Personalized medicine is becoming an integral part of healthcare and the key challenge is to establish a strategic focus on biomarker-based clinical tests. Non-invasive or minimally invasive diagnostic tests present less danger to a patient than invasive tests such as biopsies; and can help clinicians by providing them with valuable information in decision-making. A biomarker assay based on the gene panels described above might save time by reducing a list of preliminary disease impressions to a definitive diagnosis.
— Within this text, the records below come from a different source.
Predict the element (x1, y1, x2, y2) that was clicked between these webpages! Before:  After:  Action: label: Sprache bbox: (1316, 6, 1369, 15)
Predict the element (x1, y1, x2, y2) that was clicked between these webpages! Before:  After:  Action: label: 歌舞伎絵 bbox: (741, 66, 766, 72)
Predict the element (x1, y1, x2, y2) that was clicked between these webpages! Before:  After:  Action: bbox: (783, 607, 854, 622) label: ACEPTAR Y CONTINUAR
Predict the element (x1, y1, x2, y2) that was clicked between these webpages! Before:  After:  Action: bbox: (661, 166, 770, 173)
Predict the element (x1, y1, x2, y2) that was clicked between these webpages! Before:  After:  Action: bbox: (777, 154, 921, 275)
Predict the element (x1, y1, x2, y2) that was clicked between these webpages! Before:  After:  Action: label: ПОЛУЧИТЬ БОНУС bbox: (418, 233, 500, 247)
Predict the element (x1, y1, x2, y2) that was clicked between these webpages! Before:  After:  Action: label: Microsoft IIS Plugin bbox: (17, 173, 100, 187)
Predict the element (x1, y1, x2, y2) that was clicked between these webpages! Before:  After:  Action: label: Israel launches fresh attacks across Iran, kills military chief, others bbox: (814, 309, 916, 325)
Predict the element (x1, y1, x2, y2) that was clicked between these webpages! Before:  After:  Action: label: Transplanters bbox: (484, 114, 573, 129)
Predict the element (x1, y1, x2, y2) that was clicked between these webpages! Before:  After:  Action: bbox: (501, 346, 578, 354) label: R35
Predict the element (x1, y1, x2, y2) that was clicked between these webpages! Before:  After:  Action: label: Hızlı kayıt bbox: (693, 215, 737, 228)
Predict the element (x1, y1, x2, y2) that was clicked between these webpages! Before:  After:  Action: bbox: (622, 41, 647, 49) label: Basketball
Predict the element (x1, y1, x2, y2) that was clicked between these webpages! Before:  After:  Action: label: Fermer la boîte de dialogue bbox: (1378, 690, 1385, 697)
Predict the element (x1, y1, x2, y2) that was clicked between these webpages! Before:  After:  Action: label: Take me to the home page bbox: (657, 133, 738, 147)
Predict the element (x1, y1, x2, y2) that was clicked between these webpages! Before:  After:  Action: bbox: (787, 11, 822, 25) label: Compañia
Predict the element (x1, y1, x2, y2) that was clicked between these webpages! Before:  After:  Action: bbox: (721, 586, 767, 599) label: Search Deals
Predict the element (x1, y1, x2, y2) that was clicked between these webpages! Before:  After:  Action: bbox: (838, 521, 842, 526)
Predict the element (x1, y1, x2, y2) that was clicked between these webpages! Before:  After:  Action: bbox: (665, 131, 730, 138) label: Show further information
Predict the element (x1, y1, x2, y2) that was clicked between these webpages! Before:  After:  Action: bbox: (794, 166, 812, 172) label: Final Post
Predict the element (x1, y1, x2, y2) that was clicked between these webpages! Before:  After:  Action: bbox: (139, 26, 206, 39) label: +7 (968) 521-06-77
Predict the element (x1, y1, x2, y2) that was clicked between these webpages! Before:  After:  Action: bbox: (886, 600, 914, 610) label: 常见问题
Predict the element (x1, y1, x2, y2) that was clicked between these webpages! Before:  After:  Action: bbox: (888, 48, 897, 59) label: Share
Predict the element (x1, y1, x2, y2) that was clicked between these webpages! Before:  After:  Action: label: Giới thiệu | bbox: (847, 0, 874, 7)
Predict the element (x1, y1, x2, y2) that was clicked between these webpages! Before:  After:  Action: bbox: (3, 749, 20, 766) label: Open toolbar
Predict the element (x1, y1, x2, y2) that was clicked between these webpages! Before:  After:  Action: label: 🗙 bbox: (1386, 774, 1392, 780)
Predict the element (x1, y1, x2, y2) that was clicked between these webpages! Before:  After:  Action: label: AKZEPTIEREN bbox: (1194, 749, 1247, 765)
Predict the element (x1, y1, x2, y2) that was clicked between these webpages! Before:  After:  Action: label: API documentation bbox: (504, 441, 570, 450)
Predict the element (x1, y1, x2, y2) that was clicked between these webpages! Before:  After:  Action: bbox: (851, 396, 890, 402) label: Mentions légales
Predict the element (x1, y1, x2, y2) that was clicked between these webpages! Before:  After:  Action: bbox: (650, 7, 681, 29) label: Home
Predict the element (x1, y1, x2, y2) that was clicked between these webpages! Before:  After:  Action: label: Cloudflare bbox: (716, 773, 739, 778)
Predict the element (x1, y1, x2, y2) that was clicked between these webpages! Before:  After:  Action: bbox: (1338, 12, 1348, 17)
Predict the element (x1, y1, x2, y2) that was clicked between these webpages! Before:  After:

The evaluation of these results and the identification of genes with altered expression or marker genes could also be potential targets for novel and more effective therapies and may lead to important insights into the pathogenesis of chronic inflammatory diseases. It might also have benefits to look at the identified gene panels in terms of SNPs in order to identify potential genetic changes associated with these medical conditions. Such novel and known biomarkers or a panel of such markers can play a major role in the development of personalized medicine.

Conclusion

Our results suggest that IBD, psoriasis and rheumatoid arthritis have common pathogenetic background and gene expression profiling from peripheral blood might reveal novel targets and pathways affected by these diseases.